* [Directions for this task]
Leave the pictures out and restate each entry below word for word.

Stored records
-- -- --
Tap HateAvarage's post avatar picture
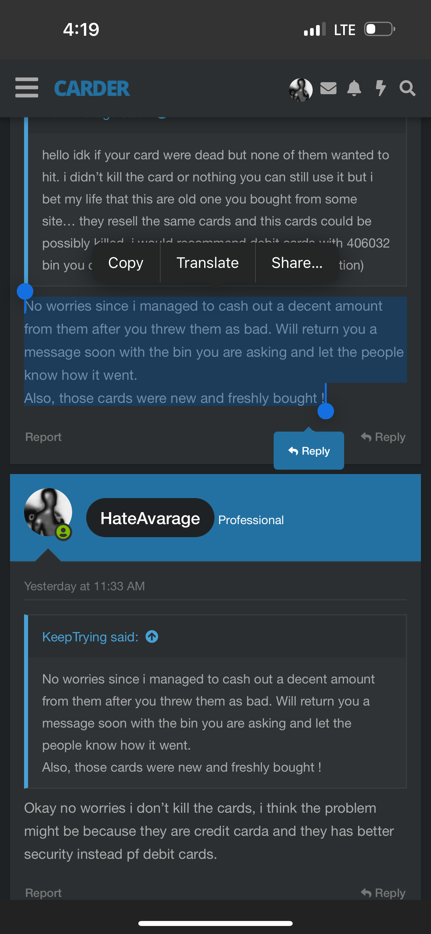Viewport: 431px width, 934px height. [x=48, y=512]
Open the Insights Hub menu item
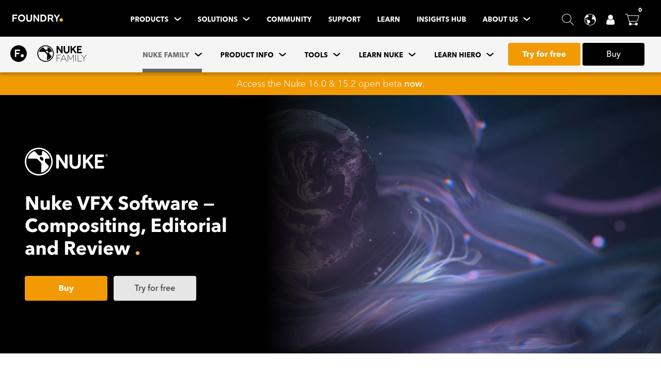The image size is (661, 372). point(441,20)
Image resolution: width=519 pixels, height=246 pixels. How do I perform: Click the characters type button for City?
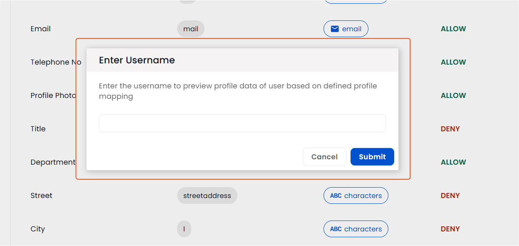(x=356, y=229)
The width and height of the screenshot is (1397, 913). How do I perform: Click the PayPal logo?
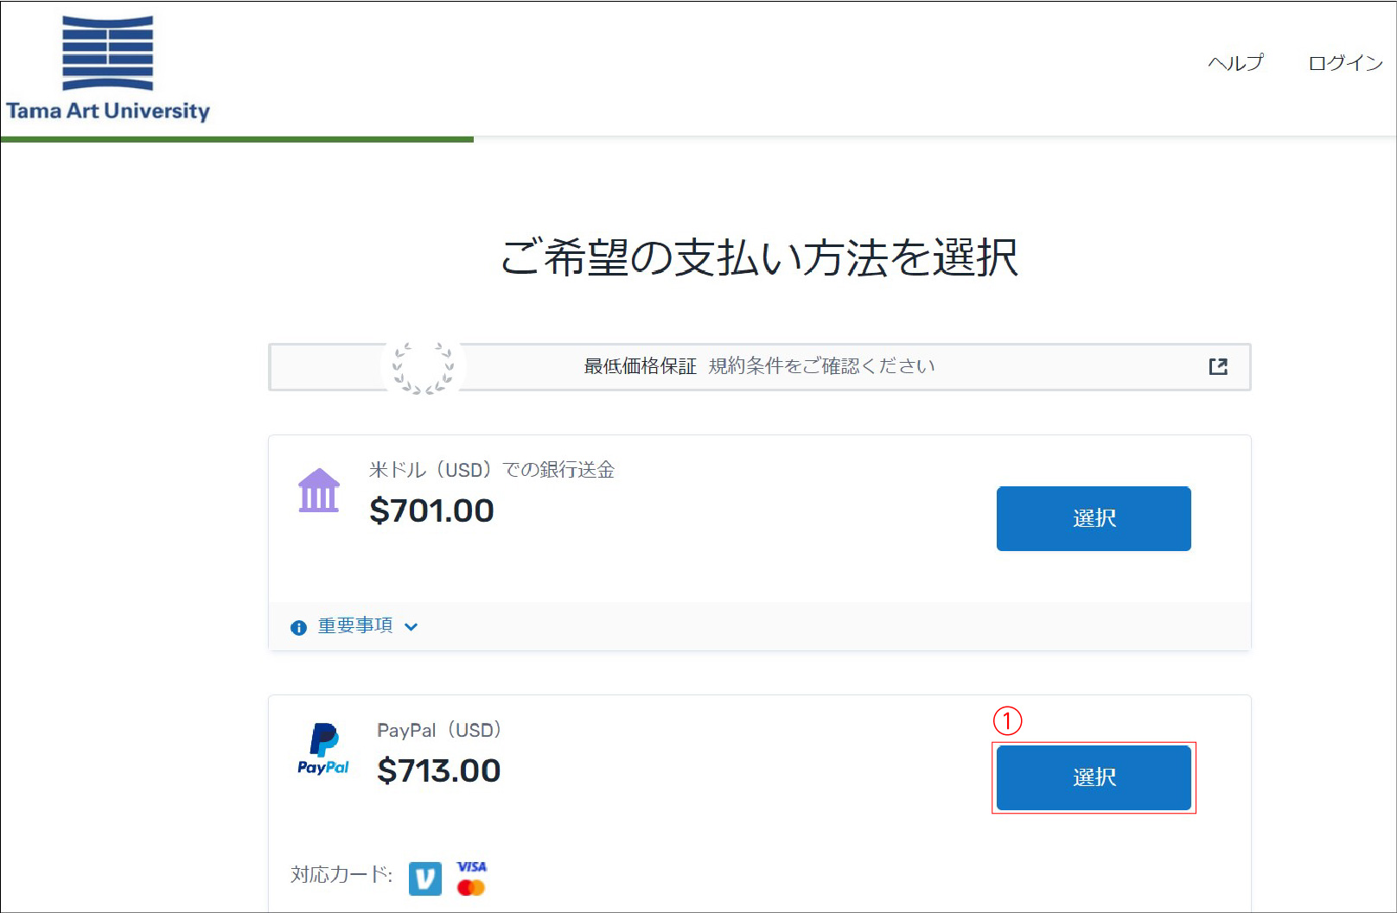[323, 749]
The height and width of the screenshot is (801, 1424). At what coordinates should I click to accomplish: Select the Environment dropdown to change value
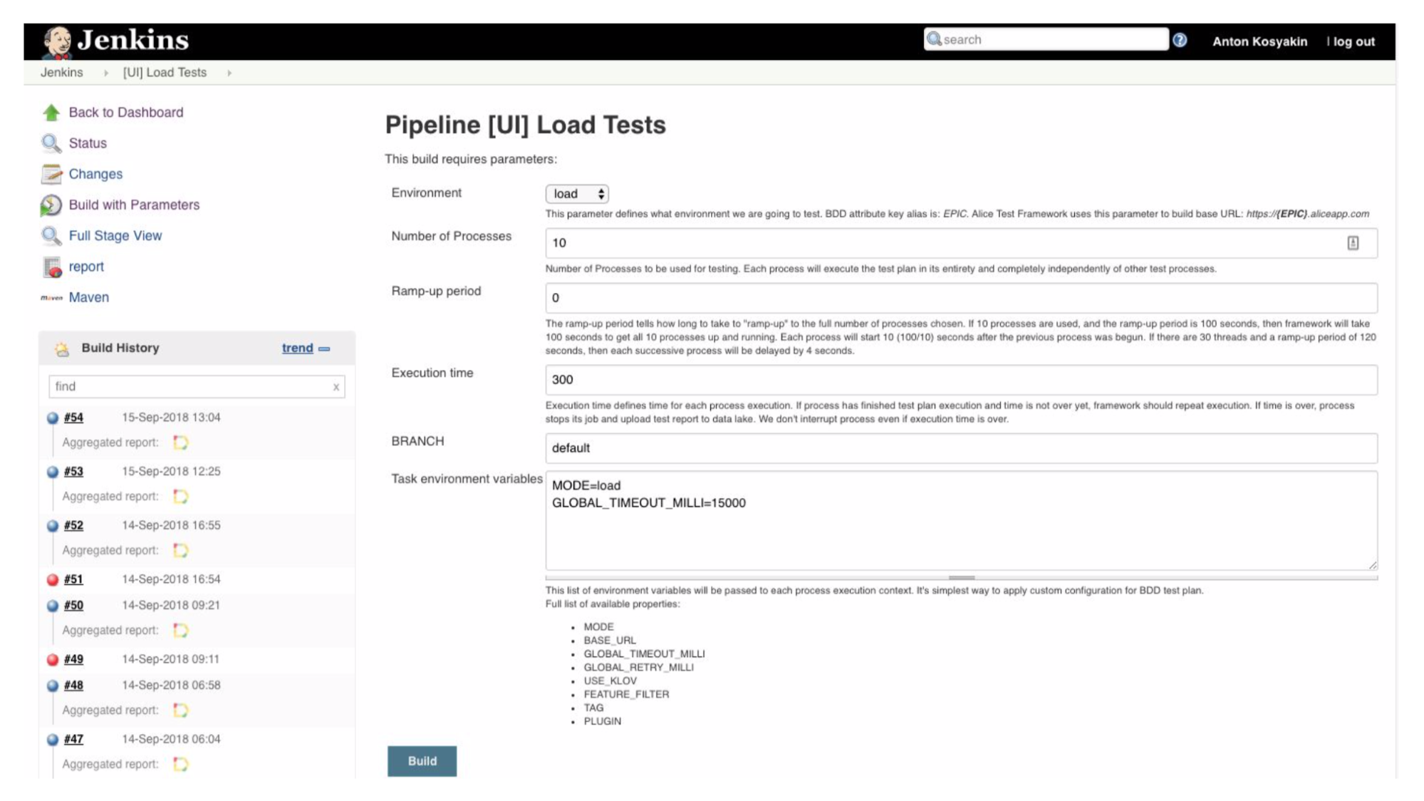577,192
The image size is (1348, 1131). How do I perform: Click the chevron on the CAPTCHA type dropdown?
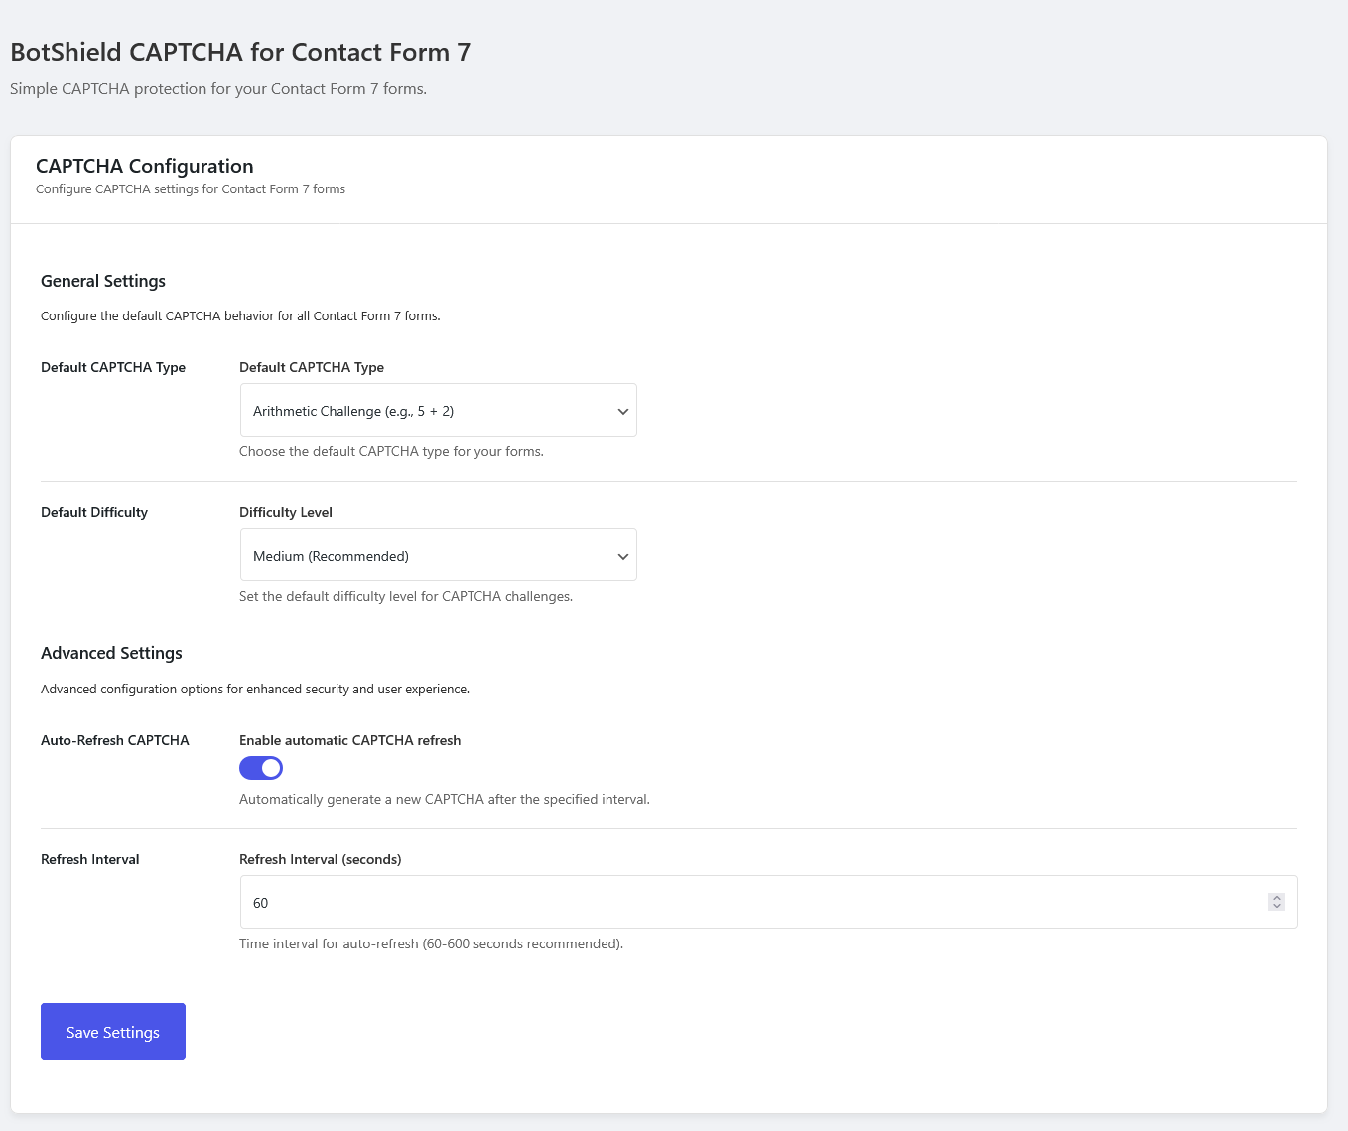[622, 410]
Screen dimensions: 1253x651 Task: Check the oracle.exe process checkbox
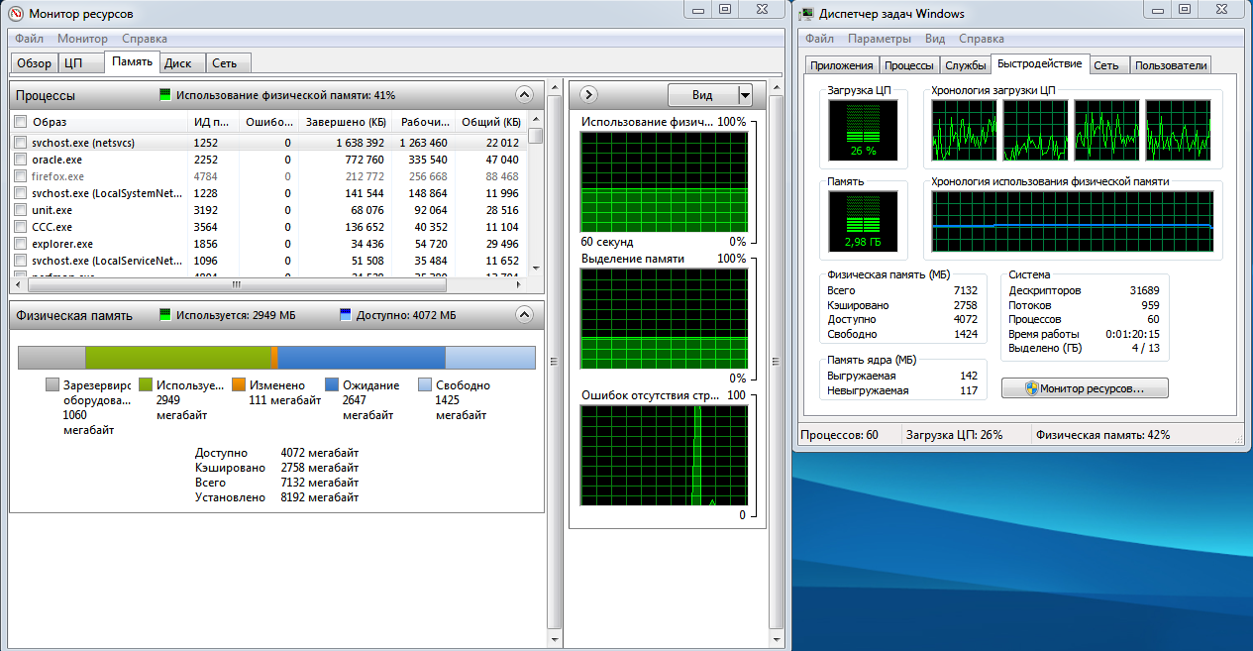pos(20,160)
-- -- --
* [Answer to the exercise]
Tap HateAvarage's post avatar picture
Viewport: 431px width, 934px height. [x=48, y=512]
Open the Insights Hub menu item
The image size is (661, 372). point(441,20)
Image resolution: width=519 pixels, height=246 pixels. How do I perform: Click the characters type button for City?
(x=356, y=229)
The width and height of the screenshot is (1397, 913). How do I perform: Click the PayPal logo?
[323, 749]
The height and width of the screenshot is (801, 1424). At what coordinates should I click to accomplish: Select the Environment dropdown to change value
577,192
The image size is (1348, 1131). How do I perform: Click the chevron on the CAPTCHA type dropdown?
[622, 410]
Screen dimensions: 1253x651 Task: Check the oracle.exe process checkbox
pos(20,160)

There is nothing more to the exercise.